EXTRACT:
US-6505152

Method and apparatus for using formant models in speech systems

PublishedJanuary 7, 2003

Assigneenot available in USPTO data we have

Inventorsnot available in USPTO data we have

Technical Abstract

A model is provided for formants found in human speech. Under one aspect of the invention, the model is used in formant tracking by providing probabilities that describe the likelihood that a candidate formant is actually a formant in the speech signal. Other aspects of the invention use this formant tracking to improve the model by regenerating the model based on the formants detected by the formant tracker. Still other aspects of the invention use the formant tracking to compress a speech signal by removing some of the formants from the speech signal. A further aspect of the invention uses the formant model to synthesize speech. Under this aspect of the invention, the formant model is used to identify a most likely formant track for the synthesized speech. Based on this track, a series of resonators are used to introduce the formants into the speech signal.

Patent Claims

25 claims

Legal claims defining the scope of protection, as filed with the USPTO.

SHORT PROBLEM 1: Render this sentence from the formant patent page in Spanish: "Under this aspect of the invention, the formant model is used to identify a most likely formant track for the synthesized speech."
SHORT PROBLEM 2: Write the next passage of the formant patent page, starting right after its last line.
The data that comes next is from a different source than the formant patent page.

SUPPLIED MATERIAL:
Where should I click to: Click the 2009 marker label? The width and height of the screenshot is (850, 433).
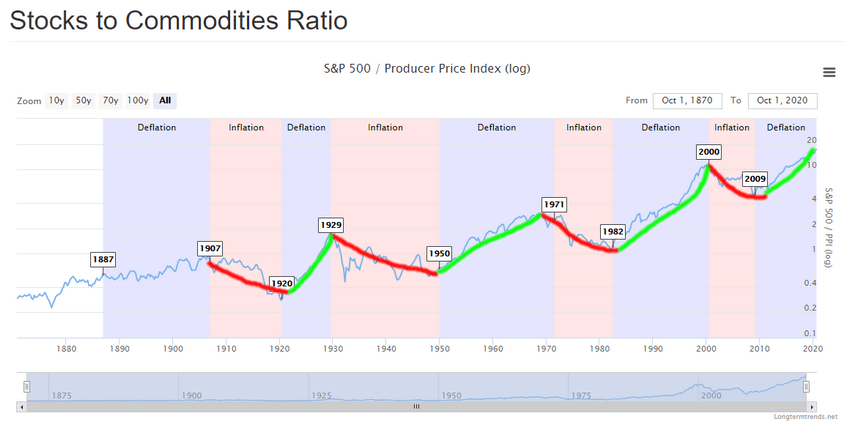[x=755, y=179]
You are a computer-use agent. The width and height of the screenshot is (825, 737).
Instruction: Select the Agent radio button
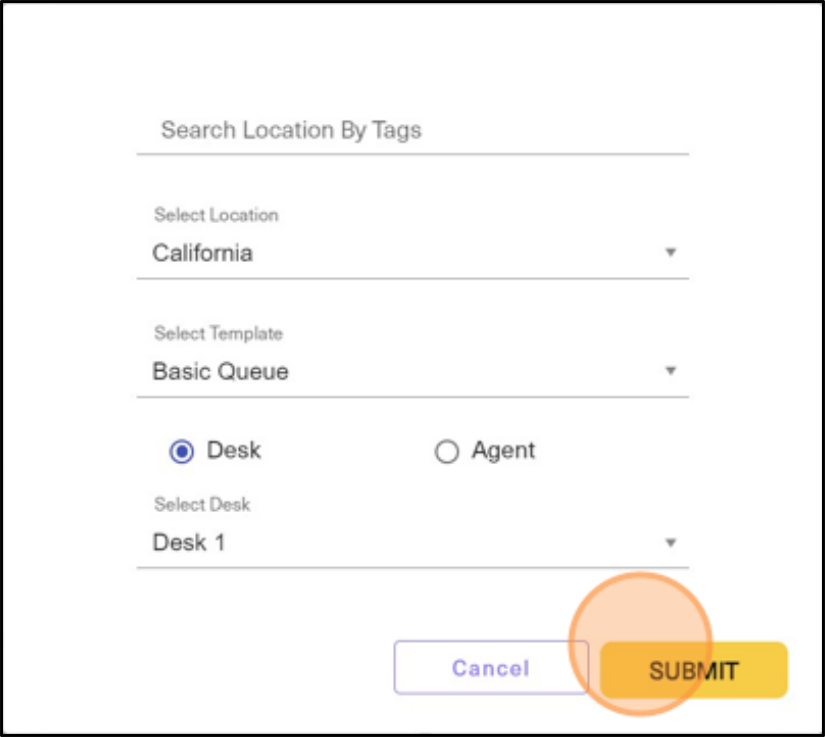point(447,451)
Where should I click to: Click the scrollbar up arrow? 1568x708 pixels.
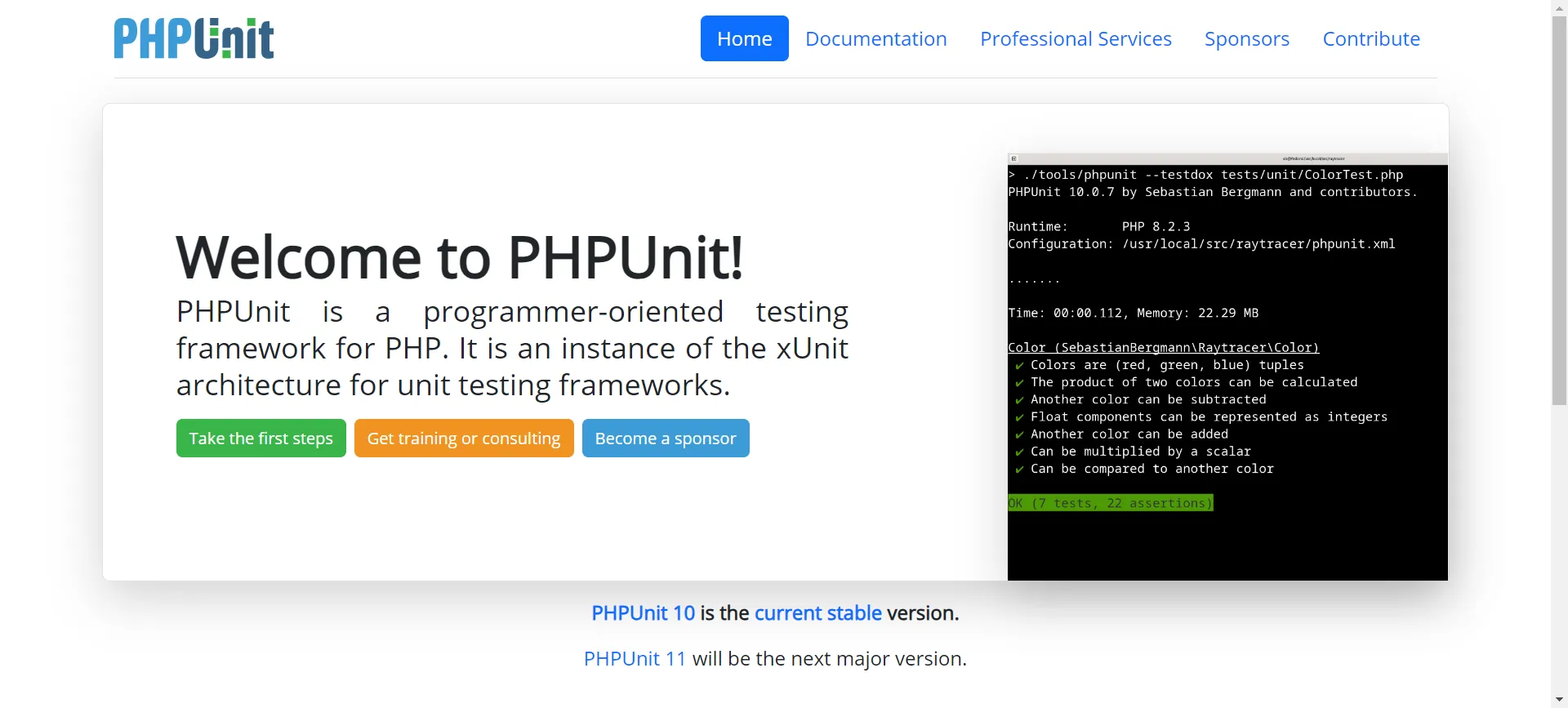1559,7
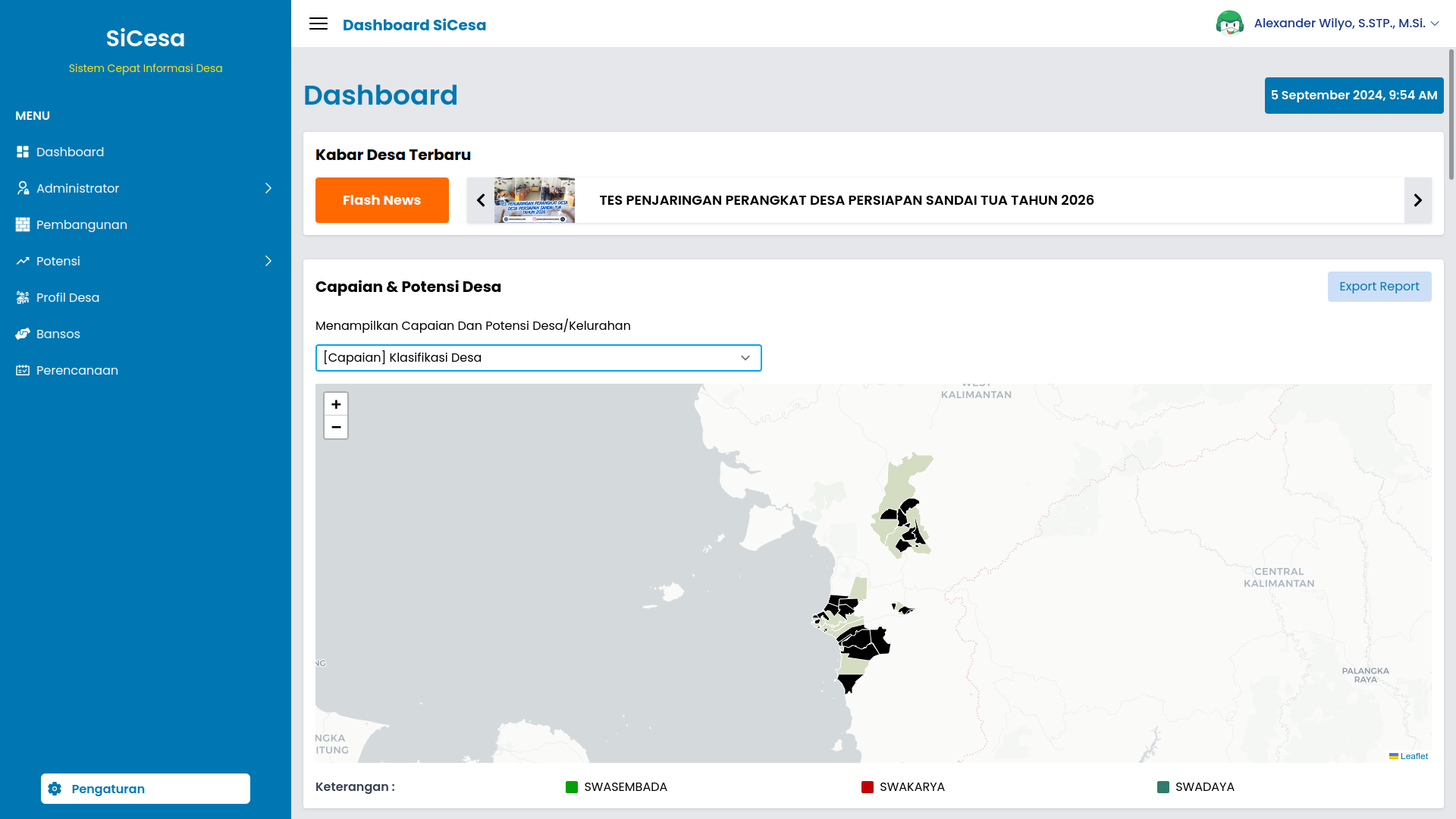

---

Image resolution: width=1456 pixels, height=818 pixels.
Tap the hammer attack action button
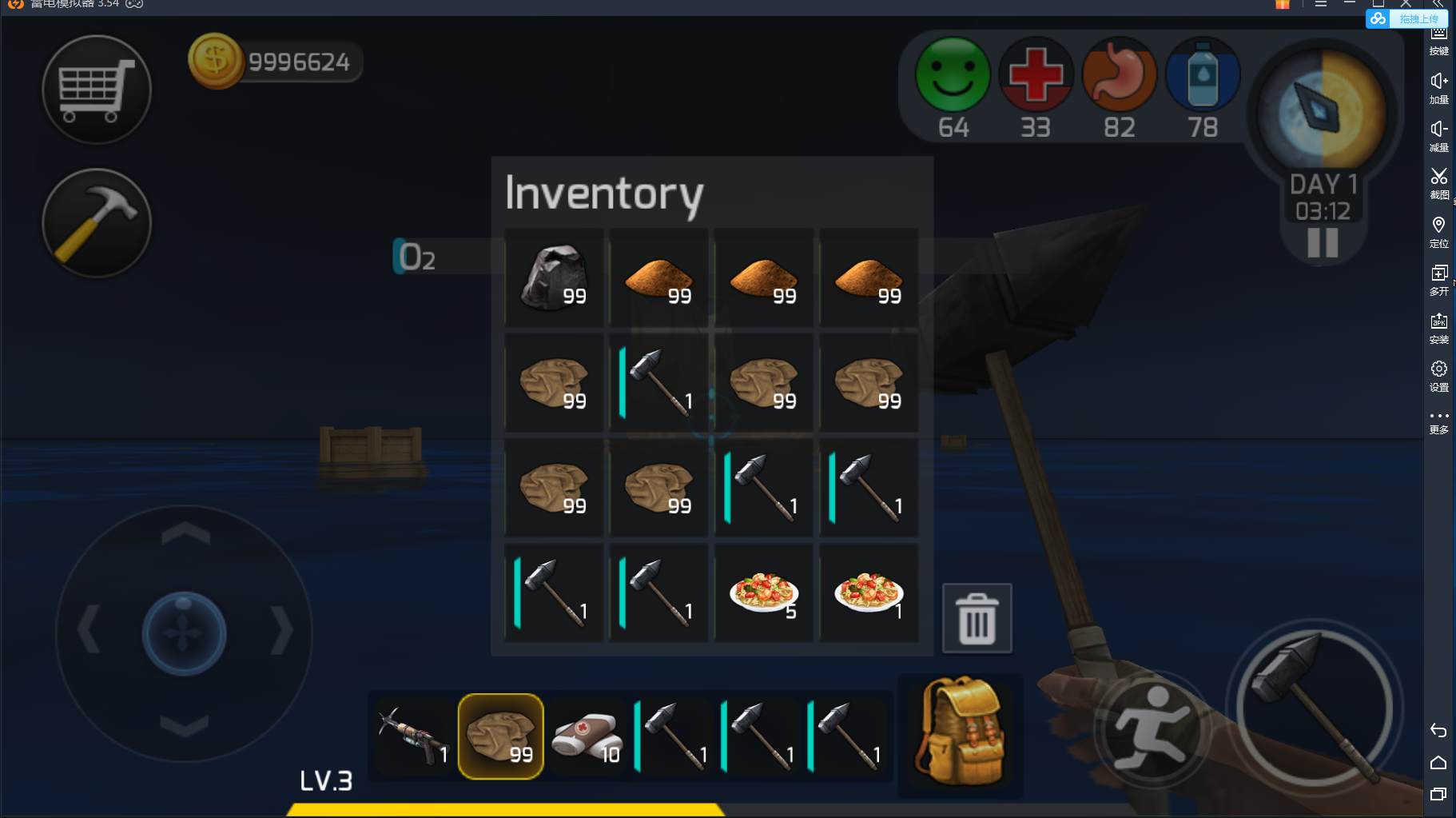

* * *

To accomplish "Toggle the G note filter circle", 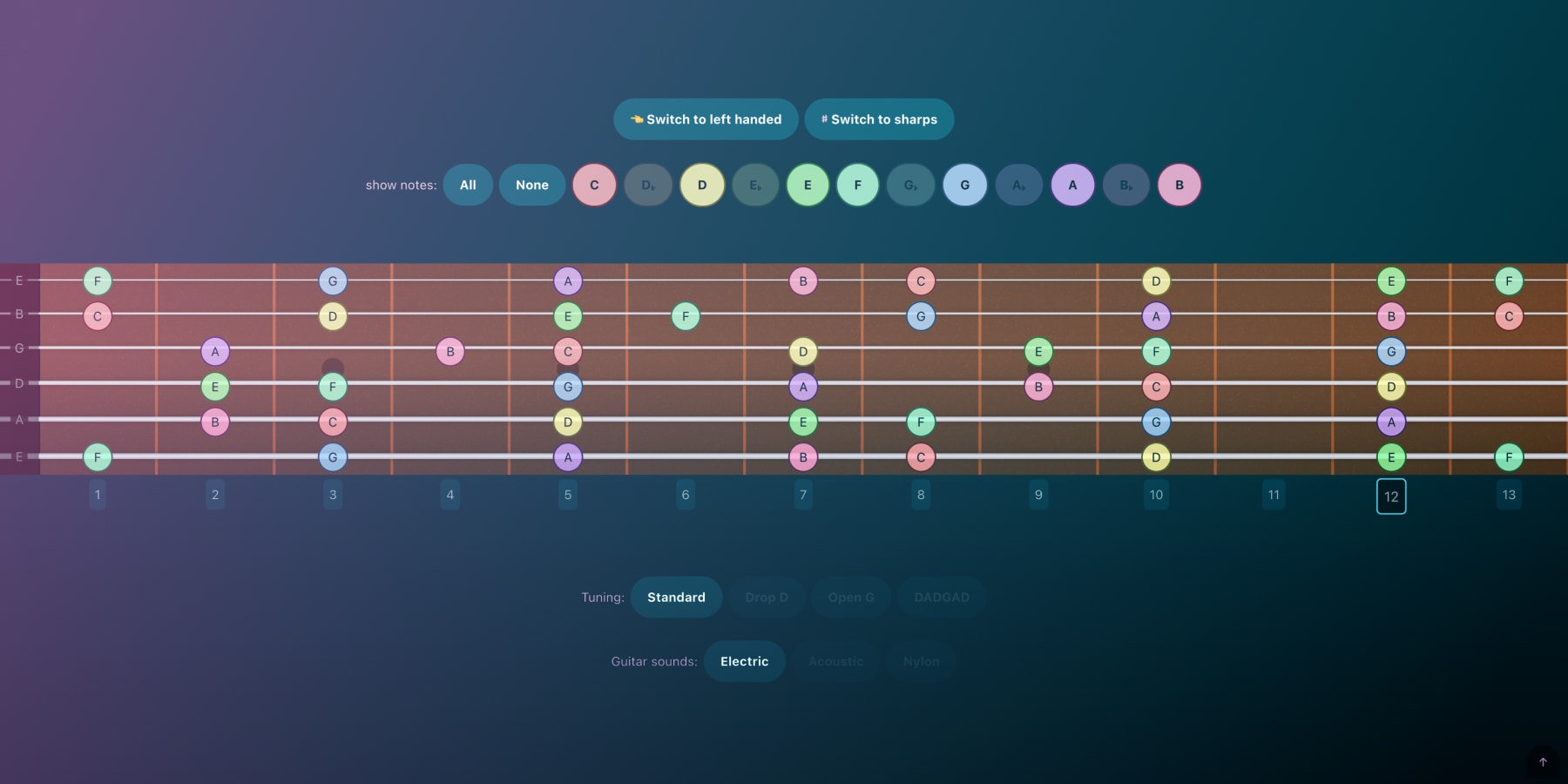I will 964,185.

RIGHT ANSWER 1: Según este aspecto de la invención, el modelo de formantes se utiliza para identificar la trayectoria de formantes más probable para el habla sintetizada.

RIGHT ANSWER 2:
1. A method of identifying a sequence of formant values for formants in a speech signal, the method comprising: parsing the speech signal into a sequence of segments; associating each segment with a formant model state; identifying a set of candidate formants for each segment; grouping the candidate formants in each segment into at least one group, each group in each segment having the same number of candidate formants; determining a separate probability for each possible sequence of groups across the segments of the speech signal; and selecting the sequence of groups with the highest probability.

2. The method of claim 1 wherein determining a probability for a sequence of groups comprises: accessing sets of formant models where one set of formant models is designated for each state; determining a probability for each candidate formant in each group based on at least one formant model from the set of formant models designated for the group, each formant model being used to determine the probability of only one candidate formant in a group; combining the probabilities of each candidate formant in the sequence of groups to produce the probability for the sequence of groups.

3. The method of claim 2 wherein accessing sets of formant models comprises accessing a frequency model and a bandwidth model for each candidate formant.

4. The method of claim 3 wherein accessing sets of formant models further mprises accessing a change-in-frequency model and a change-in-bandwidth model for each candidate formant, the change-in-frequency model describing changes in a formant's frequency between states and the change-in-bandwidth model describing changes in a formant's bandwidth between states.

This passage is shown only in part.